# What MF Cloths to buy



## pete330 (Apr 18, 2006)

Just away to put in an order online and want some Mf Cloths
Whats the best ones to buy for removing Polish and Wax?


----------



## MickCTR (Mar 4, 2006)

PAKSHAK  From Clean & Shiny. 'nuff said!


----------



## pete330 (Apr 18, 2006)

MickCTR said:


> PAKSHAK  From Clean & Shiny. 'nuff said!

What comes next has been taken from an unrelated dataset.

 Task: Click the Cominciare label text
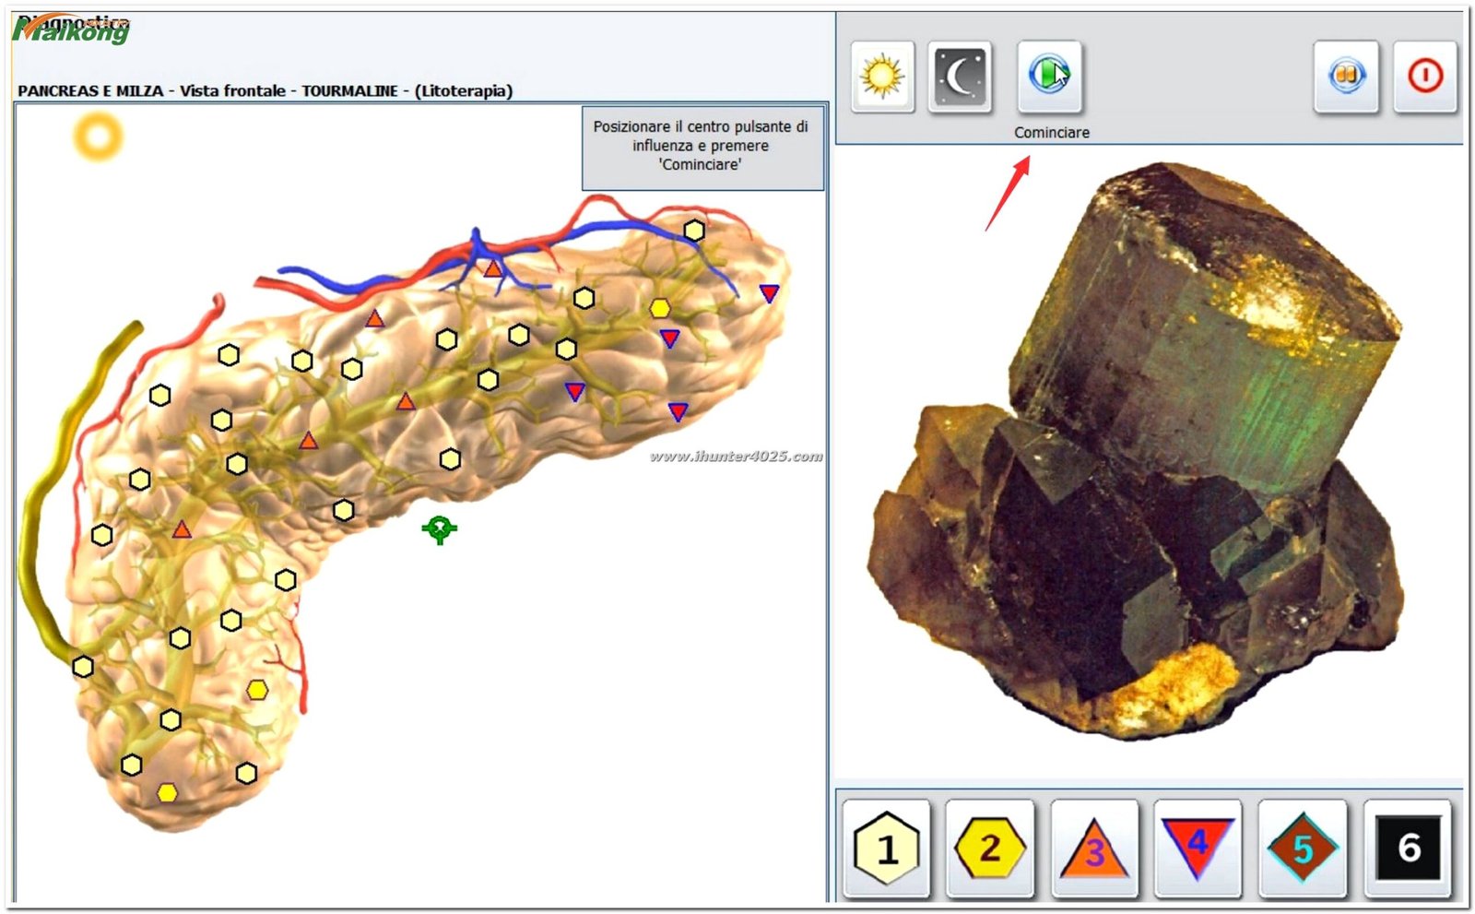1051,133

What ones are they on website?


----------



## MickCTR (Mar 4, 2006)

The ones i use are the Terry Style Ultra Plush

http://www.cleanandshiny.co.uk/Details.asp?objecttradersearch=1&GroupID=1590


----------



## 182_Blue (Oct 25, 2005)

ultra plush and ultra smooth are both excellent


----------



## WHIZZER (Oct 25, 2005)

^ im with 182


----------



## pete330 (Apr 18, 2006)

Thanks
Placed an order today


----------



## blr123 (Oct 26, 2005)

I use the Ultimate Wipes for everything :thumb: 

You can slate me if you like eh  

Bryan


----------



## WHIZZER (Oct 25, 2005)

ok your slated :lol:


----------



## pete330 (Apr 18, 2006)

Wow!!
Great items and next day delivery


----------